CRFB Analysis of the President's 2013 Budget
Since the release of the President’s FY 2013 budget on Monday, CRFB has provided coverage of the President’s proposal through our FY 2013 blog series. Specifically, these blogs have covered CRFB’s initial reaction, key fiscal metrics in the President’s budget, proposed budget reforms, how the budget would adhere to the discretionary spending caps specified in the Budget Control Act (BCA), and how CBO might score the budget.
Today, we continue our coverage with the release of our latest paper, which takes a look at the President’s budget as a whole in more detail.
Our analysis looks at the President’s budget's jobs proposals, discretionary and mandatory spending, tax policy and economic assumptions. Under the President’s budget, debt held by the public would rise from 68 percent of GDP in 2011 to 74 percent in 2012 and 77 percent in 2013, before declining to over 76 percent in 2018 and stabilizing at that level through 2022. Deficits would fall from 8.5 percent of GDP in 2012 to 5.5 percent in 2013, 3.0 percent in 2017, and roughly 2.8 percent annually between 2018 and 2022.
The president’s budget proposes:
- $2.1 trillion in new revenues through 2022 relative to current policy, $360 billion in health care reductions, and $160 billion in other mandatory reductions.
- A $350 billion jobs package, nearly $370 billion in tax cuts, and nearly $270 billion in increased spending – mostly for education and infrastructure.

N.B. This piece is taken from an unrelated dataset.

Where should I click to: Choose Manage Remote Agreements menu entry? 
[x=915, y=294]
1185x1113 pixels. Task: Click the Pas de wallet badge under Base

These proposals, along with the discretionary caps in the BCA, the drawdown in war spending, and the economic recovery, would increase revenue from 15.8 percent of GDP in 2012 to 20.1 percent in 2022 and reduce spending from 24.3 percent of GDP in 2012 to 22.8 percent by 2022.
As we state in our report:
The President’s budget takes an important step by laying out a number of policies to stabilize the debt. Given how serious the nation’s fiscal challenges are, however, the President should have laid out a specific comprehensive plan to return the nation to a sustainable fiscal path, rather than just a first step.